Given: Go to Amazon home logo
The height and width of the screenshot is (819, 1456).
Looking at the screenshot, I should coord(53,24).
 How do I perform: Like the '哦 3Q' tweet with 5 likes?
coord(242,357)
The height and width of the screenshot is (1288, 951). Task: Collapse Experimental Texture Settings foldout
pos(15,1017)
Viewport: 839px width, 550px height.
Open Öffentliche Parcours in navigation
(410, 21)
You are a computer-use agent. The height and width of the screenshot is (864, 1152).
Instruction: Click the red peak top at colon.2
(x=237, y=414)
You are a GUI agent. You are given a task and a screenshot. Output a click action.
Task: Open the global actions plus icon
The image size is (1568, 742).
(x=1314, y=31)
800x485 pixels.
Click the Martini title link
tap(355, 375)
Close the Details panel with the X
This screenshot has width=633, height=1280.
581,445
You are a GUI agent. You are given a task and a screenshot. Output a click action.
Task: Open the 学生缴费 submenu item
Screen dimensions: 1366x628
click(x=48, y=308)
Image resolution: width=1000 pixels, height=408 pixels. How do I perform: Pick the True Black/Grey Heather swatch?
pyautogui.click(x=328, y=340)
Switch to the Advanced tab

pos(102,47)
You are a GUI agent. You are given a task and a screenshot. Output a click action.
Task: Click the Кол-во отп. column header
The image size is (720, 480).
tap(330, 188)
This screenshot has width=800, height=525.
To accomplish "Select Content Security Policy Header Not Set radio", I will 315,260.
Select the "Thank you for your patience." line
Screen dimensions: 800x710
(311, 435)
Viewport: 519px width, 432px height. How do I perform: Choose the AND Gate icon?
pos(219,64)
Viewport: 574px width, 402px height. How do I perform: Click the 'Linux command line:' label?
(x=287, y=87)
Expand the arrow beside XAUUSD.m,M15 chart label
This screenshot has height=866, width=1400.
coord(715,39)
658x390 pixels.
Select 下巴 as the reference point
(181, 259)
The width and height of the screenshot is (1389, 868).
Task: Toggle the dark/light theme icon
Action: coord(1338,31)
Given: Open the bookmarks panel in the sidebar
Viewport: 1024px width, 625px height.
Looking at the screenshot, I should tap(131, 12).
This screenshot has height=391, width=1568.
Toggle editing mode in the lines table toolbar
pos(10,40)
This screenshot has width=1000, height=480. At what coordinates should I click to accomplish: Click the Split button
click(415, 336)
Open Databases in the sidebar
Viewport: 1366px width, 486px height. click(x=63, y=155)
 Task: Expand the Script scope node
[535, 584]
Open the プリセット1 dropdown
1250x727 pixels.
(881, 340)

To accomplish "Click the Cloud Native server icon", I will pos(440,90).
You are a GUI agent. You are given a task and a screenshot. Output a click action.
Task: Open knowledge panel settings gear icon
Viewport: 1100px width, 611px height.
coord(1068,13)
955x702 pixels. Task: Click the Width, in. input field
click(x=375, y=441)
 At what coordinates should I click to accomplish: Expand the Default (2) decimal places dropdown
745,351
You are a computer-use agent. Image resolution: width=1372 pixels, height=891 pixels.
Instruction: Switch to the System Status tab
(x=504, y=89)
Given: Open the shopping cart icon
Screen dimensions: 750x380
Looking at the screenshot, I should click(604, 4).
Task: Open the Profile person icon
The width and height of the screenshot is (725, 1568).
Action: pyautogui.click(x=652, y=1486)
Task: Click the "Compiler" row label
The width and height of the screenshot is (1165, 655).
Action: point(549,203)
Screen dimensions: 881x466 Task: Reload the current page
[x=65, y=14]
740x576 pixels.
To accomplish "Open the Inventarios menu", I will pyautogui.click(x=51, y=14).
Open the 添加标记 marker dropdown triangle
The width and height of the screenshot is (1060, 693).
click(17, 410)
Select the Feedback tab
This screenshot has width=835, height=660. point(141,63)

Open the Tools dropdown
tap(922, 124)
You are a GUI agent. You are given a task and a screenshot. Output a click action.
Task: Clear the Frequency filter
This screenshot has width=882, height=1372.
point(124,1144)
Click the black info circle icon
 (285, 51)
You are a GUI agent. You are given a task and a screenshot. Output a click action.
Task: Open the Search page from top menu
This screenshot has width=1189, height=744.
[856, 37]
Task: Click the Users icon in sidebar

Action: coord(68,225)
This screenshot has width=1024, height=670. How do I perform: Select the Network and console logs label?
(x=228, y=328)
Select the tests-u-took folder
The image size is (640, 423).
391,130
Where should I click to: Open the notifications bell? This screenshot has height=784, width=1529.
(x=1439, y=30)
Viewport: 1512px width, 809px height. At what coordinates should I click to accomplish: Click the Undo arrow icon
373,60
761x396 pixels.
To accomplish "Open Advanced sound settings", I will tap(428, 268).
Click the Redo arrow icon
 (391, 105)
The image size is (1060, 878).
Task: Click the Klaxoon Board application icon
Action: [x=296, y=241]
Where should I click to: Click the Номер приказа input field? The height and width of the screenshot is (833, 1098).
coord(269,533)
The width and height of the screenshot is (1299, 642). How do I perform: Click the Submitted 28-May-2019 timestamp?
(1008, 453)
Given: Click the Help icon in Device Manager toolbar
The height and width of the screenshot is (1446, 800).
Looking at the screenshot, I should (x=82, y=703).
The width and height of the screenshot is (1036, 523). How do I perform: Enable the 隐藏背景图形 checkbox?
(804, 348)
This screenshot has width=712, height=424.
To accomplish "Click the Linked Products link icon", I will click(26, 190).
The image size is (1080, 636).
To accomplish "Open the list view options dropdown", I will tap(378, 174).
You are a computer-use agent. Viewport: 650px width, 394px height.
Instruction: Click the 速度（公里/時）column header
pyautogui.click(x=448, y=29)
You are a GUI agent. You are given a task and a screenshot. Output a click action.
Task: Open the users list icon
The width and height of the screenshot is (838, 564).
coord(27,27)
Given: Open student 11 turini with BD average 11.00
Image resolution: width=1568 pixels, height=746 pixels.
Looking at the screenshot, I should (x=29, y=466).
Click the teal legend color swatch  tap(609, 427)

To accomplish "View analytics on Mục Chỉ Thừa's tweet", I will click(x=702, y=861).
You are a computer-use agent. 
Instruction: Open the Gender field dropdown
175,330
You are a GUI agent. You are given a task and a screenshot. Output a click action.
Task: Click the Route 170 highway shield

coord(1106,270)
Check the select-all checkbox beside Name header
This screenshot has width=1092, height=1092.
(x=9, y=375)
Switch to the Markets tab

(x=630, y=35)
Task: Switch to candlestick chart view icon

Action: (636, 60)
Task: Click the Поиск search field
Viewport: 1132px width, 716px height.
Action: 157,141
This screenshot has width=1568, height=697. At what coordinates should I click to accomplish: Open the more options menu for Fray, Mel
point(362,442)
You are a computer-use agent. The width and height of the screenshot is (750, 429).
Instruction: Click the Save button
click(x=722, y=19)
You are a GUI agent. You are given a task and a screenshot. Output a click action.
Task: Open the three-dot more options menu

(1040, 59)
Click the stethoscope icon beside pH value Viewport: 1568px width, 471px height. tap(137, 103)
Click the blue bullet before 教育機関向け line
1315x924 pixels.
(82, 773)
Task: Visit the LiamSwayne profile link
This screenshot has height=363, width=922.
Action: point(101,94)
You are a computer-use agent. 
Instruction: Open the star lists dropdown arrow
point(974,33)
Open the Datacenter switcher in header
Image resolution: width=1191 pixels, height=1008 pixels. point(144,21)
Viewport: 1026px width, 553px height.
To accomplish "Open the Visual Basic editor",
• • • • •
Nothing in the records may be left out; copy them all exactly.

Given: Go to Amazon home logo
The height and width of the screenshot is (819, 1456).
Looking at the screenshot, I should coord(53,24).
 How do I perform: Like the '哦 3Q' tweet with 5 likes?
coord(242,357)
The height and width of the screenshot is (1288, 951). Task: Collapse Experimental Texture Settings foldout
pos(15,1017)
Viewport: 839px width, 550px height.
Open Öffentliche Parcours in navigation
(410, 21)
You are a computer-use agent. The height and width of the screenshot is (864, 1152).
Instruction: Click the red peak top at colon.2
(x=237, y=414)
You are a GUI agent. You are given a task and a screenshot. Output a click action.
Task: Open the global actions plus icon
The image size is (1568, 742).
(x=1314, y=31)
800x485 pixels.
Click the Martini title link
tap(355, 375)
Close the Details panel with the X
This screenshot has width=633, height=1280.
581,445
You are a GUI agent. You are given a task and a screenshot. Output a click action.
Task: Open the 学生缴费 submenu item
Screen dimensions: 1366x628
click(x=48, y=308)
Image resolution: width=1000 pixels, height=408 pixels. How do I perform: Pick the True Black/Grey Heather swatch?
pyautogui.click(x=328, y=340)
Switch to the Advanced tab

pos(102,47)
You are a GUI agent. You are given a task and a screenshot. Output a click action.
Task: Click the Кол-во отп. column header
The image size is (720, 480).
tap(330, 188)
This screenshot has width=800, height=525.
To accomplish "Select Content Security Policy Header Not Set radio", I will 315,260.
Select the "Thank you for your patience." line
Screen dimensions: 800x710
(311, 435)
Viewport: 519px width, 432px height. How do I perform: Choose the AND Gate icon?
pos(219,64)
Viewport: 574px width, 402px height. How do I perform: Click the 'Linux command line:' label?
(x=287, y=87)
Expand the arrow beside XAUUSD.m,M15 chart label
This screenshot has height=866, width=1400.
coord(715,39)
658x390 pixels.
Select 下巴 as the reference point
(181, 259)
The width and height of the screenshot is (1389, 868).
Task: Toggle the dark/light theme icon
Action: coord(1338,31)
Given: Open the bookmarks panel in the sidebar
Viewport: 1024px width, 625px height.
Looking at the screenshot, I should tap(131, 12).
This screenshot has height=391, width=1568.
Toggle editing mode in the lines table toolbar
pos(10,40)
This screenshot has width=1000, height=480. At what coordinates should I click to accomplish: Click the Split button
click(415, 336)
Open Databases in the sidebar
Viewport: 1366px width, 486px height. click(x=63, y=155)
 Task: Expand the Script scope node
[535, 584]
Open the プリセット1 dropdown
1250x727 pixels.
(881, 340)

To accomplish "Click the Cloud Native server icon", I will pos(440,90).
You are a GUI agent. You are given a task and a screenshot. Output a click action.
Task: Open knowledge panel settings gear icon
Viewport: 1100px width, 611px height.
coord(1068,13)
955x702 pixels. Task: Click the Width, in. input field
click(x=375, y=441)
 At what coordinates should I click to accomplish: Expand the Default (2) decimal places dropdown
745,351
You are a computer-use agent. Image resolution: width=1372 pixels, height=891 pixels.
Instruction: Switch to the System Status tab
(x=504, y=89)
Given: Open the shopping cart icon
Screen dimensions: 750x380
Looking at the screenshot, I should click(604, 4).
Task: Open the Profile person icon
The width and height of the screenshot is (725, 1568).
Action: pyautogui.click(x=652, y=1486)
Task: Click the "Compiler" row label
The width and height of the screenshot is (1165, 655).
Action: point(549,203)
Screen dimensions: 881x466 Task: Reload the current page
[x=65, y=14]
740x576 pixels.
To accomplish "Open the Inventarios menu", I will pyautogui.click(x=51, y=14).
Open the 添加标记 marker dropdown triangle
The width and height of the screenshot is (1060, 693).
click(17, 410)
Select the Feedback tab
This screenshot has width=835, height=660. point(141,63)

Open the Tools dropdown
tap(922, 124)
You are a GUI agent. You are given a task and a screenshot. Output a click action.
Task: Clear the Frequency filter
This screenshot has width=882, height=1372.
point(124,1144)
Click the black info circle icon
 (285, 51)
You are a GUI agent. You are given a task and a screenshot. Output a click action.
Task: Open the Search page from top menu
This screenshot has width=1189, height=744.
[856, 37]
Task: Click the Users icon in sidebar

Action: coord(68,225)
This screenshot has width=1024, height=670. How do I perform: Select the Network and console logs label?
(x=228, y=328)
Select the tests-u-took folder
The image size is (640, 423).
391,130
Where should I click to: Open the notifications bell? This screenshot has height=784, width=1529.
(x=1439, y=30)
Viewport: 1512px width, 809px height. At what coordinates should I click to accomplish: Click the Undo arrow icon
373,60
761x396 pixels.
To accomplish "Open Advanced sound settings", I will tap(428, 268).
Click the Redo arrow icon
 (391, 105)
The image size is (1060, 878).
Task: Click the Klaxoon Board application icon
Action: [x=296, y=241]
Where should I click to: Click the Номер приказа input field? The height and width of the screenshot is (833, 1098).
coord(269,533)
The width and height of the screenshot is (1299, 642). How do I perform: Click the Submitted 28-May-2019 timestamp?
(1008, 453)
Given: Click the Help icon in Device Manager toolbar
The height and width of the screenshot is (1446, 800).
Looking at the screenshot, I should (x=82, y=703).
The width and height of the screenshot is (1036, 523). How do I perform: Enable the 隐藏背景图形 checkbox?
(804, 348)
This screenshot has width=712, height=424.
To accomplish "Click the Linked Products link icon", I will click(26, 190).
The image size is (1080, 636).
To accomplish "Open the list view options dropdown", I will tap(378, 174).
You are a computer-use agent. Viewport: 650px width, 394px height.
Instruction: Click the 速度（公里/時）column header
pyautogui.click(x=448, y=29)
You are a GUI agent. You are given a task and a screenshot. Output a click action.
Task: Open the users list icon
The width and height of the screenshot is (838, 564).
coord(27,27)
Given: Open student 11 turini with BD average 11.00
Image resolution: width=1568 pixels, height=746 pixels.
Looking at the screenshot, I should (x=29, y=466).
Click the teal legend color swatch  tap(609, 427)

To accomplish "View analytics on Mục Chỉ Thừa's tweet", I will click(x=702, y=861).
You are a computer-use agent. 
Instruction: Open the Gender field dropdown
175,330
You are a GUI agent. You are given a task and a screenshot. Output a click action.
Task: Click the Route 170 highway shield

coord(1106,270)
Check the select-all checkbox beside Name header
This screenshot has width=1092, height=1092.
(x=9, y=375)
Switch to the Markets tab

(x=630, y=35)
Task: Switch to candlestick chart view icon

Action: (636, 60)
Task: Click the Поиск search field
Viewport: 1132px width, 716px height.
Action: 157,141
This screenshot has width=1568, height=697. At what coordinates should I click to accomplish: Open the more options menu for Fray, Mel
point(362,442)
You are a computer-use agent. The width and height of the screenshot is (750, 429).
Instruction: Click the Save button
click(x=722, y=19)
You are a GUI agent. You are given a task and a screenshot. Output a click action.
Task: Open the three-dot more options menu

(1040, 59)
Click the stethoscope icon beside pH value Viewport: 1568px width, 471px height. tap(137, 103)
Click the blue bullet before 教育機関向け line
1315x924 pixels.
(82, 773)
Task: Visit the LiamSwayne profile link
This screenshot has height=363, width=922.
Action: point(101,94)
You are a computer-use agent. 
Instruction: Open the star lists dropdown arrow
point(974,33)
Open the Datacenter switcher in header
Image resolution: width=1191 pixels, height=1008 pixels. point(144,21)
Viewport: 1026px width, 553px height.
To accomplish "Open the Visual Basic editor",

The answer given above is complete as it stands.